My daughter was 31 the last time I held her hand, in the front room of a funeral home.
She was 31 the last times I kissed her and told her I love her.
I held her hand for almost 2 hours.  I apologized to her.
I told her that I miss her terribly, and that my life would never be the same.
She was my first child.
She was the child who made me a mother.
She was the one who taught me both the incredible joy and the unbearable pain of being a mother.

My daughter was 31 when she got married to a man I met in the emergency room when he texted me that she was gone.
She had been married to that man for 11 days.

My daughter will never be 32.
She will never watch her own daughters graduate, or marry, or have their own daughters (or sons).
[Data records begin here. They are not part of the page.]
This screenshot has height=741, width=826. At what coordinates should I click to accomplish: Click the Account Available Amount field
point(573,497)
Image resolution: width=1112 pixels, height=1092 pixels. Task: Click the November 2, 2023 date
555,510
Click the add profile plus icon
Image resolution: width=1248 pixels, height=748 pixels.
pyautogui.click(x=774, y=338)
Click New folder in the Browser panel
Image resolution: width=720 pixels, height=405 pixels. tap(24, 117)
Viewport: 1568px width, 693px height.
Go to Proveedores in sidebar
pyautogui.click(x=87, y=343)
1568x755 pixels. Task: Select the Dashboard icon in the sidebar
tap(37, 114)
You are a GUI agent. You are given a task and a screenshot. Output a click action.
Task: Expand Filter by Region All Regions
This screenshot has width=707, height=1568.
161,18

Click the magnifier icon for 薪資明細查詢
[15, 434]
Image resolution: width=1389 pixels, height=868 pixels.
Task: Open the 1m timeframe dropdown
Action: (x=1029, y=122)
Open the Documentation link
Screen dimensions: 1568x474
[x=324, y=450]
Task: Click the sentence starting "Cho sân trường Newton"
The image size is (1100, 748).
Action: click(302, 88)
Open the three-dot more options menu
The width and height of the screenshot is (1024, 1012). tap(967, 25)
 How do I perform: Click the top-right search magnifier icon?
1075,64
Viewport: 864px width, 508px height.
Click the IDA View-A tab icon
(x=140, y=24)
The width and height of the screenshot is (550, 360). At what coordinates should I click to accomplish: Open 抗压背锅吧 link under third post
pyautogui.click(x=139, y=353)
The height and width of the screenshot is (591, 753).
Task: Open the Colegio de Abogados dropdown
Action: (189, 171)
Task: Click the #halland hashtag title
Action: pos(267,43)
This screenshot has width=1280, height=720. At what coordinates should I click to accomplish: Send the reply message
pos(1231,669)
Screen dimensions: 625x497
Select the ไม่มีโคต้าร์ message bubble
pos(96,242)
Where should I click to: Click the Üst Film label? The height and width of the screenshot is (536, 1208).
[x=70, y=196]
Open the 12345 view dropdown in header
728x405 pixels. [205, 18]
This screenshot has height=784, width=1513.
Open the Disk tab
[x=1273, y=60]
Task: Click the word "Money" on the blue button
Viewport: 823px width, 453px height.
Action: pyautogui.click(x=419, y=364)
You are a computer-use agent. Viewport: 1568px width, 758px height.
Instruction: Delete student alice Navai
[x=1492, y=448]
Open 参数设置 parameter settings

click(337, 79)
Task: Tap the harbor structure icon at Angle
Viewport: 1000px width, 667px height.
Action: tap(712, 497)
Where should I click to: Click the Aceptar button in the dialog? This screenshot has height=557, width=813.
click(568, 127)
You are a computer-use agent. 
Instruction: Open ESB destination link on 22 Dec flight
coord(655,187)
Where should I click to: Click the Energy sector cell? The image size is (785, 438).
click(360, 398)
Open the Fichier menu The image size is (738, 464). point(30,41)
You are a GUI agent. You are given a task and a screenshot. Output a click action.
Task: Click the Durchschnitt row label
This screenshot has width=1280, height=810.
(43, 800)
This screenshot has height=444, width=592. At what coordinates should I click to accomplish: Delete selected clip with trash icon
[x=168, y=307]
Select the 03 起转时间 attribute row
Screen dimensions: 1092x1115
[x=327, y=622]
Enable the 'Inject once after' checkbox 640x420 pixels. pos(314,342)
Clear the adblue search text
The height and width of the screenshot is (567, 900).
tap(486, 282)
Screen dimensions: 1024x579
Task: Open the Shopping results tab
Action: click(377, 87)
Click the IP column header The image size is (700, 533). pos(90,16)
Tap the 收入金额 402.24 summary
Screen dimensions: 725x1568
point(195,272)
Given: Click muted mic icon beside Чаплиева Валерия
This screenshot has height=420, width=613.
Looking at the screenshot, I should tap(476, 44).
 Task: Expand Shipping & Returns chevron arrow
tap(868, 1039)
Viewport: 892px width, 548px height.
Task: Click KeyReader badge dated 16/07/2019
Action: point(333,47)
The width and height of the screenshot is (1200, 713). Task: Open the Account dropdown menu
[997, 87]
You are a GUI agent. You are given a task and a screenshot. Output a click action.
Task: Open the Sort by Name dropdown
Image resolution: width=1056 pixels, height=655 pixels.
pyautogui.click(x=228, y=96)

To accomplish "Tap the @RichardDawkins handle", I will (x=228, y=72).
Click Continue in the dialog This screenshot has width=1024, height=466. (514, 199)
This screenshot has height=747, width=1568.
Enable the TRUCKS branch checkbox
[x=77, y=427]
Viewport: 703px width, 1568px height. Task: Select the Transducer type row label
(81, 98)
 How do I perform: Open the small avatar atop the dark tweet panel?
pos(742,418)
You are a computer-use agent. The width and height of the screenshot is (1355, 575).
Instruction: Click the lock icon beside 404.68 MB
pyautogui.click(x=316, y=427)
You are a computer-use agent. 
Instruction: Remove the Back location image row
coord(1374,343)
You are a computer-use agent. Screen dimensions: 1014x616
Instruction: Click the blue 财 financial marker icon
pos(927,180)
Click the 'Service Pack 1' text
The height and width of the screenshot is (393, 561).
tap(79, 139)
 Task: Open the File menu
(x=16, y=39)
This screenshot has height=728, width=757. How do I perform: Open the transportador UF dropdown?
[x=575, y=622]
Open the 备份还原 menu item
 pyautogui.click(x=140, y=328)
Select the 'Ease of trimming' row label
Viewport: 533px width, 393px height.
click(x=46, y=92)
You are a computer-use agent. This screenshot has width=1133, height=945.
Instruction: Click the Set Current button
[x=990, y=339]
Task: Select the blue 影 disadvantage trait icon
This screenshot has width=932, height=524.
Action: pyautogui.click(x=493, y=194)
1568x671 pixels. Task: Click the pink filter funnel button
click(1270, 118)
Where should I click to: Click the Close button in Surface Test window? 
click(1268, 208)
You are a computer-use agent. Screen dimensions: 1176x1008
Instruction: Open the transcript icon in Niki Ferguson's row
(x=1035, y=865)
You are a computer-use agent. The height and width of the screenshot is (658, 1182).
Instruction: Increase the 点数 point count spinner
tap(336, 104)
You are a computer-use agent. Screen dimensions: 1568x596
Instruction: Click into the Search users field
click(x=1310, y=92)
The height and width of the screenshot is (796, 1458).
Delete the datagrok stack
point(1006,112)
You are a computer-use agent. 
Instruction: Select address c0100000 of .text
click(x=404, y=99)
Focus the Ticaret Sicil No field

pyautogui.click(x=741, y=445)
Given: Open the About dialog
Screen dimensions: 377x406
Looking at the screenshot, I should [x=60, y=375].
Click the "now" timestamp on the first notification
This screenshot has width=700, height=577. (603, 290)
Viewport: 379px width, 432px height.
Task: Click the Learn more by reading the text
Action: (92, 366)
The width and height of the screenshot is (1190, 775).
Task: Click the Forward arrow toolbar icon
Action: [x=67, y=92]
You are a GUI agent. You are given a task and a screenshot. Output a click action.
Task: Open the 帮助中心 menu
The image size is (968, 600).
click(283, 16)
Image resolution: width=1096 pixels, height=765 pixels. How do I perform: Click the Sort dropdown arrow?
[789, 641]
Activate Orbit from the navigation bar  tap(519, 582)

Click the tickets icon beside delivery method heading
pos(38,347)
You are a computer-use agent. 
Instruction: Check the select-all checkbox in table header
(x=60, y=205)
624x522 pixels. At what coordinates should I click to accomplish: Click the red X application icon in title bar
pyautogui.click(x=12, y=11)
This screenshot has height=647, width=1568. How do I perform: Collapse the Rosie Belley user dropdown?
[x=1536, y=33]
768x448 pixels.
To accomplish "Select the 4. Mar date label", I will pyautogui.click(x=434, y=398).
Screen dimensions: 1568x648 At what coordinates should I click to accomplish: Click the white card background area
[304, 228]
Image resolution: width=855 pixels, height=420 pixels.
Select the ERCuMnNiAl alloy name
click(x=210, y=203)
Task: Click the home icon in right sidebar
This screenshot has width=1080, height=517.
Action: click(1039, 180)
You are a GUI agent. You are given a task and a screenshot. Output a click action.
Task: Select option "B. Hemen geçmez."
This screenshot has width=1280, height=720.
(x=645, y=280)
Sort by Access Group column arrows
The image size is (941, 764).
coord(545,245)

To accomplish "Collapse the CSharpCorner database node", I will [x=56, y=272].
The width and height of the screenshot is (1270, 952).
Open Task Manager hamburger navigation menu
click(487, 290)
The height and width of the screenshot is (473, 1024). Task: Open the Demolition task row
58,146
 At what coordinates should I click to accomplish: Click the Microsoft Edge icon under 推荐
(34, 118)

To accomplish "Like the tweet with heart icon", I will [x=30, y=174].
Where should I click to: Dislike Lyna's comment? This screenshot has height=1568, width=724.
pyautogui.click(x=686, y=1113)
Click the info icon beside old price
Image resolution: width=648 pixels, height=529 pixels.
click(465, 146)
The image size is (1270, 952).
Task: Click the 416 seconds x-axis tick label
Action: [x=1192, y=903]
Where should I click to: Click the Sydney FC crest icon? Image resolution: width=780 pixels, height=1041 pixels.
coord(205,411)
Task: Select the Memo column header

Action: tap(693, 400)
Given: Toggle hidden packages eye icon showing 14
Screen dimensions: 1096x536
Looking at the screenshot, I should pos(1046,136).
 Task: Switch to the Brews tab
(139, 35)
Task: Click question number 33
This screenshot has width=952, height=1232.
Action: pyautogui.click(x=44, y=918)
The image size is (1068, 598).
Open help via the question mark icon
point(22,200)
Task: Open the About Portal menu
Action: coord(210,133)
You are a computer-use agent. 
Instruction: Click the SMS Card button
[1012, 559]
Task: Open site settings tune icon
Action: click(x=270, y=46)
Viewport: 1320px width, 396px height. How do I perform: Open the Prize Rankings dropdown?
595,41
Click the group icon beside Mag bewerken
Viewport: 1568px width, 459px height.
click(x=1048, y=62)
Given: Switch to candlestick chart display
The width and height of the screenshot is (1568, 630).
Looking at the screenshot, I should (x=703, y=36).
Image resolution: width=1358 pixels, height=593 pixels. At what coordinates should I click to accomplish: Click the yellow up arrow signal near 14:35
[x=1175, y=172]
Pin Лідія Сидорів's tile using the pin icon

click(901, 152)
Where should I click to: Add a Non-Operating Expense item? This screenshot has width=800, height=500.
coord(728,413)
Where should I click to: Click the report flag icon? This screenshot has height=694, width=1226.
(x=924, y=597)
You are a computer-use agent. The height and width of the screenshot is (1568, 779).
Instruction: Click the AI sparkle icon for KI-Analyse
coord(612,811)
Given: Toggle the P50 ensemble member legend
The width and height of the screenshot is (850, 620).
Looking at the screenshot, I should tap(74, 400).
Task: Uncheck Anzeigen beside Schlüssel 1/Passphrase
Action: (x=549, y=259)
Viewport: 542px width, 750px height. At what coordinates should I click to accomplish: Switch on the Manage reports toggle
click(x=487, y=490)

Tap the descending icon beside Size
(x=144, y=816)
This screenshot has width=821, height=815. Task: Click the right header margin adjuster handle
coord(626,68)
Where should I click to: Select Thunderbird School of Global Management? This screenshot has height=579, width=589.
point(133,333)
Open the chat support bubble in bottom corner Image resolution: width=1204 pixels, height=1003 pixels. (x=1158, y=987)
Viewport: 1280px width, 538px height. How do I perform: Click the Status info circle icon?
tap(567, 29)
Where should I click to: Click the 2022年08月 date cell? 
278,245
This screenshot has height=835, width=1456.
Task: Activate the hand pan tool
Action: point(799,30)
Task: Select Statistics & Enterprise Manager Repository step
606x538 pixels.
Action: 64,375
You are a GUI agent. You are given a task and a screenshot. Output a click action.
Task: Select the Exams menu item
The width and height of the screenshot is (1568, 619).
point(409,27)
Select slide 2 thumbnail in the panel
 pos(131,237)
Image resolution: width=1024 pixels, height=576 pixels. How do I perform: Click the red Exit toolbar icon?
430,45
She will never hold her own grandchildren.
I studied her face as I held her hand.  The funeral director was kind enough to have painted her nails (she would have appreciated that).  I looked for anything that might make this all just a terrible mistake.....but it wasn't. 
I wondered what I could have done to have changed her outcome.
Our outcome....this intense, incredible, and indescribable pain.
Her death.
And now I am searching for a way to not feel like a victim of her choice.
Not to feel helpless.
I need to find a way to be okay, because I'm not.
I am lost.
I am broken.
Because she was lost
She was broken.
It is too late to fix her.
I need to find a way to help fix someone else.
I am trying to find my voice.
I am trying to ease my pain.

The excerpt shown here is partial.